*EXTRAIT DE TEXTE*:
=-=-=
S'agissant de l'hospitalisation intervenue le 5 septembre 2012 pour prise en charge d'un accident vasculaire cérébral avec troubles phasiques et syndrome confusionnel, Mmes [W] et [S] [U] relèvent que le certificat médical dressé par le Dr [A] lors de la sortie de leur grand-mère le 24 septembre 2012, ne fait état d'aucun trouble mental, même si est évoquée la persistance de troubles mnésiques portant essentiellement sur la mémoire immédiate. Les appelantes insistent sur le fait que le Dr [A] a considéré que l'autonomie de Mme [U] était conservée et qu'il lui fallait simplement une petite aide pour la toilette et l'habillage.

Mmes [W] et [S] [U] contestent également l'interprétation donnée par le premier juge au certificat médical dressé par le Dr [N] le 3 janvier 2014, alors qu'il se contenterait d'indiquer que le problème de santé de la personne âgée trouve son origine dans l'accident vasculaire cérébral du 5 septembre 2012.

Les appelantes considèrent que le jugement n'a pas caractérisé l'existence d'un trouble mental au moment de l'acte, évoquant uniquement un contexte de détérioration physique et psychique.
=-=-=
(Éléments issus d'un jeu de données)
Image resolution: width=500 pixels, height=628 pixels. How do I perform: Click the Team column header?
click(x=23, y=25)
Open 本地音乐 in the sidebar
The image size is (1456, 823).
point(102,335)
=-=-=
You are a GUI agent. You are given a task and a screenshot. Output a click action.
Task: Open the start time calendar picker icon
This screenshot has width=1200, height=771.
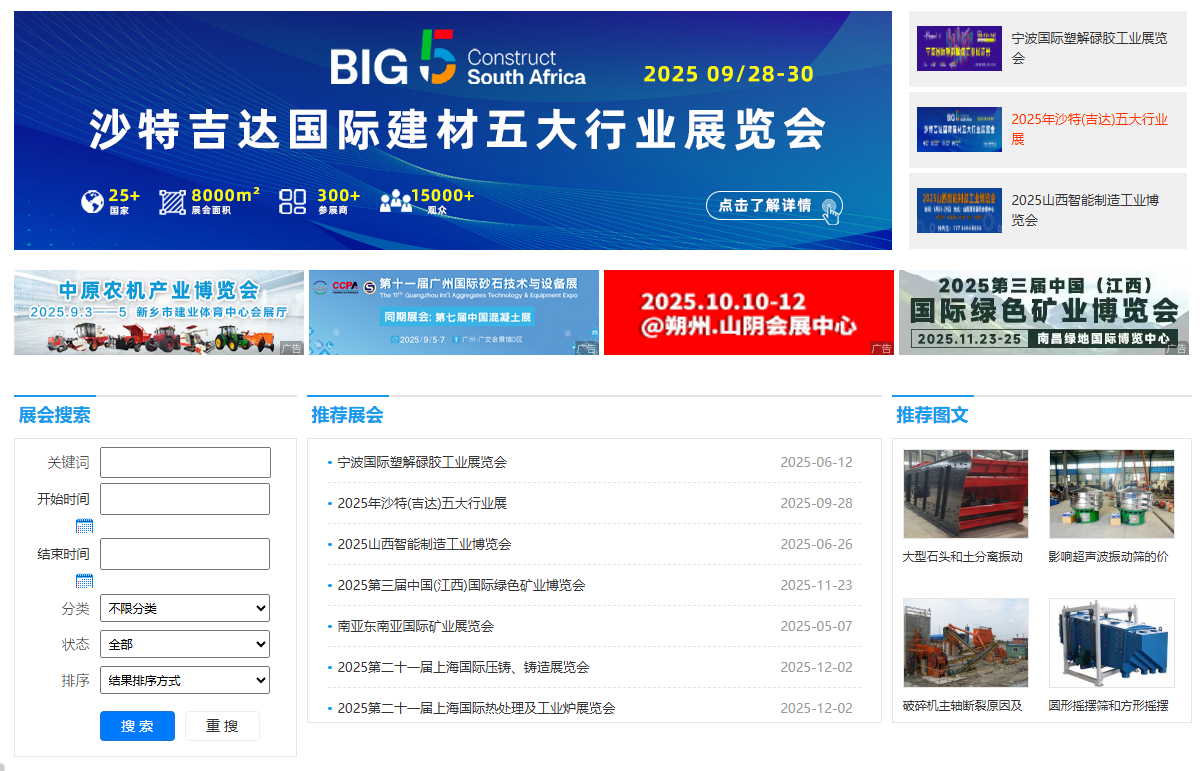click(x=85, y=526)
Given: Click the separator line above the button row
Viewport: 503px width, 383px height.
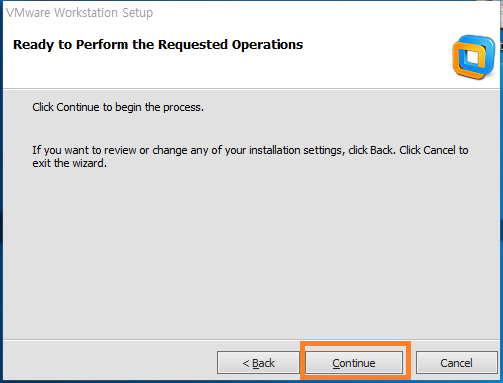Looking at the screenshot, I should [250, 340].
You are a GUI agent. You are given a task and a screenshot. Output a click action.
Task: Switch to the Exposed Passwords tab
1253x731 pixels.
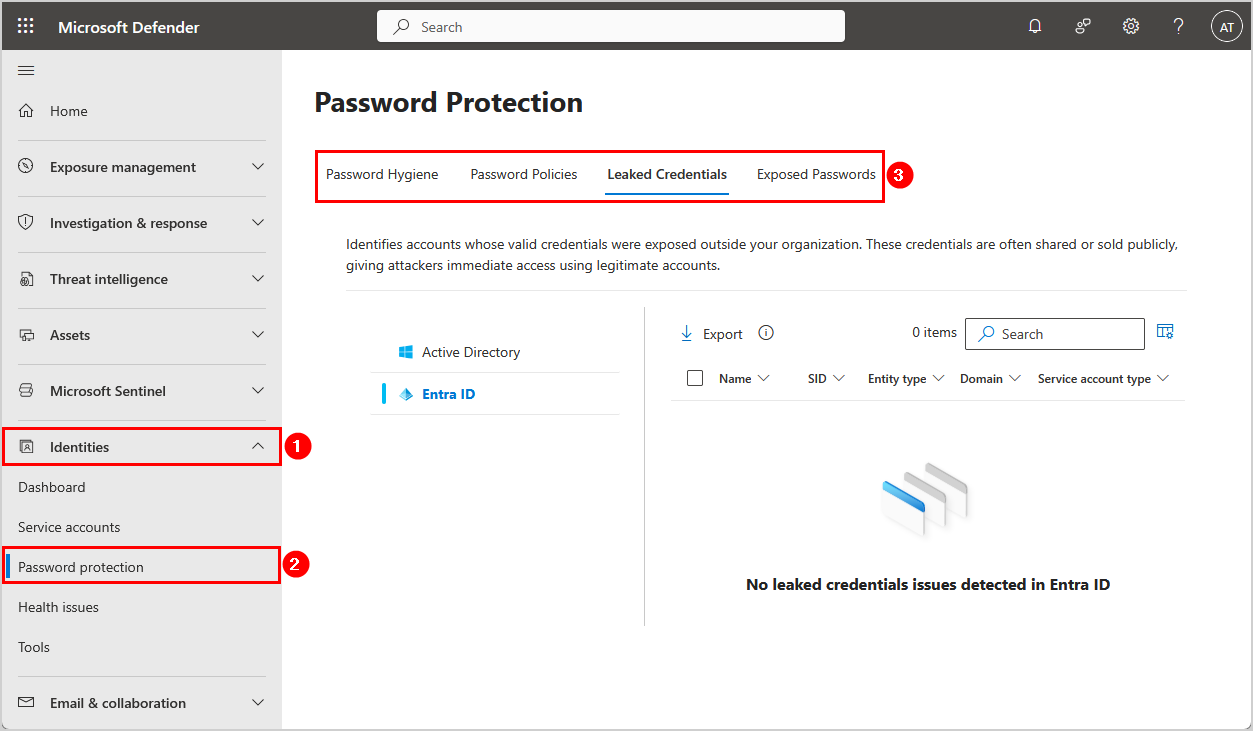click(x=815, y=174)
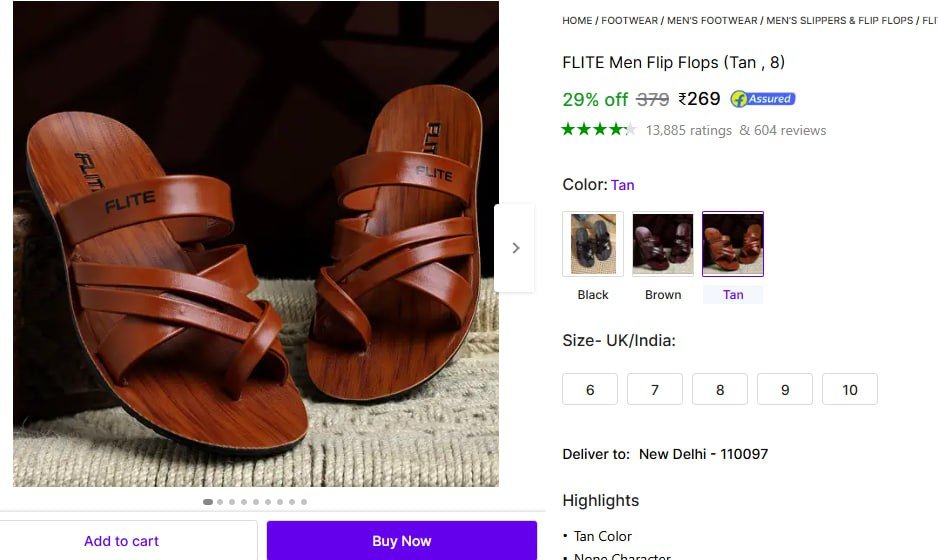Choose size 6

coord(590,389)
=-=-=
*CONSIGNE DE TRAVAIL A*: Recopiez le passage de l'extrait sur l'état de santé de Mme [U] qui va de « Mmes [W] et [S] [U] contestent » jusqu'à « physique et psychique. » inclus.
*CONSIGNE DE TRAVAIL B*: D'après l'extrait sur l'état de santé de Mme [U], à quelle date le Dr [N] a-t-il dressé son certificat médical ?
*CONSIGNE DE TRAVAIL C*: Poursuivez l'extrait sur l'état de santé de Mme [U] à partir de sa dernière phrase.

*RÉPONSE A*:
Mmes [W] et [S] [U] contestent également l'interprétation donnée par le premier juge au certificat médical dressé par le Dr [N] le 3 janvier 2014, alors qu'il se contenterait d'indiquer que le problème de santé de la personne âgée trouve son origine dans l'accident vasculaire cérébral du 5 septembre 2012.

Les appelantes considèrent que le jugement n'a pas caractérisé l'existence d'un trouble mental au moment de l'acte, évoquant uniquement un contexte de détérioration physique et psychique.

*RÉPONSE B*: Le 3 janvier 2014.

*RÉPONSE C*:
Par ailleurs, l'existence d'une mesure de protection ne suffirait pas à établir le trouble au moment de l'acte. En toute hypothèse, lors de la modification des clauses bénéficiaires en cause, aucune mesure de protection n'avait été prononcée à l'égard de [J] [U].

Le 7 mars 2017, le greffier en chef adressait au conseil de M. [B] [U] un avis d'irrecevabilité des conclusions d'intimé en application des articles 909 et 910 du code de procédure civile en ce que les conclusions en cause n'avaient pas été déposées dans le délai de deux mois de la signification de celles des appelantes.

Par ordonnance en date du 26 avril 2017, le conseiller de la mise en état constatait l'irrecevabilité des conclusions déposées par M. [B] [U] le 9 mars 2017, sur le fondement des articles 909 et 910 du code de procédure civile.

L'ordonnance de clôture est intervenue le 17 octobre 2018.

Sur ce,

A titre liminaire, il convient de rappeler qu'en application des dispositions combinées des articles 909 et 906 du code de procédure civile, dans la procédure d'appel en matière contentieuse avec représentation obligatoire, les pièces sont écartées des débats lorsque les conclusions au soutien desquelles elles sont communiquées sont déclarées irrecevables, au seul constat de l'irrecevabilité de ces conclusions.

Les conclusions de M. [B] [U] ayant été déclarées irrecevables par ordonnance d'incident du 26 avril 2017, les pièces de l'intimé seront dès lors écartées des débats.

En l'espèce, il n'est pas contesté par les appelantes que les contrats d'assurance vie litigieux ont fait l'objet d'une modification des clauses bénéficiaires à leur profit, le 25 octobre 2012.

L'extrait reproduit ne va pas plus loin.